In that year we’ve been through all kinds of things, but that baby has never been far from our minds. February was hard. That was when we were supposed to be bringing them home – when our new life was supposed to start. When we were going to be parents FINALLY. But instead, we were still just two. We’ve done a lot of grieving, a lot of thinking and a lot of healing. Despite the horror of the situation, losing Squishy made us stronger as a couple.
I worried what would happen if we got to this day without conceiving again. I wasn’t sure how we would cope. I knew we would – we are a team and we would have got through it, but I think it would have been very difficult. We;ve only got through the last year with the support of eachother, friends, family and the wonderful wealth of online support from ladies who have been there, done that and unfortunately got the T-shirt.
Losing Squishy makes us even more grateful for the baby that we are growing at the moment, the new life that we will hopefully bring home in December. Our very own Christmas miracle, who likely wouldn’t be thriving so well without the clomid, help from our wonderful donor and the progesterone suppositories that I am still sure kept them safe in the first few weeks. Every day, we thank our lucky stars that we are here and I think losing our first baby is the source of much of that gratitude.

### [Stored data]
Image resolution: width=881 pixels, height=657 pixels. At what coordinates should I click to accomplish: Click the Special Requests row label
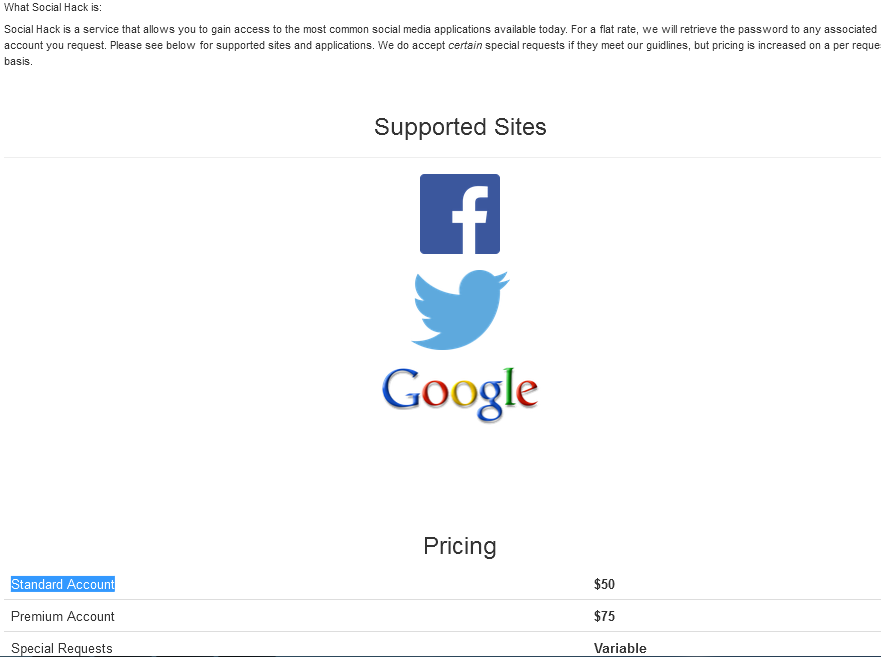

### [Jobs]
[a] In the passage about losing Squishy, in which month do the writers hope to bring their new baby home?
[b] Summarize the passage about losing Squishy in two sentences.
[c] Reproduce a portion of the passage about losing Squishy, beginning at the words "I worried what" and stopping after the words "got the T-shirt.".
The listing has no connection to the passage about losing Squishy.

### [Per-task answers]
[a] December.

[b] The writers spent a year grieving the loss of their first baby, Squishy, and found that the loss made them stronger as a couple and that they got through it with the support of each other, friends, family and online communities. They are now expecting a baby they hope to bring home in December, and they feel that losing their first baby is the source of much of their gratitude.

[c]
I worried what would happen if we got to this day without conceiving again. I wasn’t sure how we would cope. I knew we would – we are a team and we would have got through it, but I think it would have been very difficult. We;ve only got through the last year with the support of eachother, friends, family and the wonderful wealth of online support from ladies who have been there, done that and unfortunately got the T-shirt.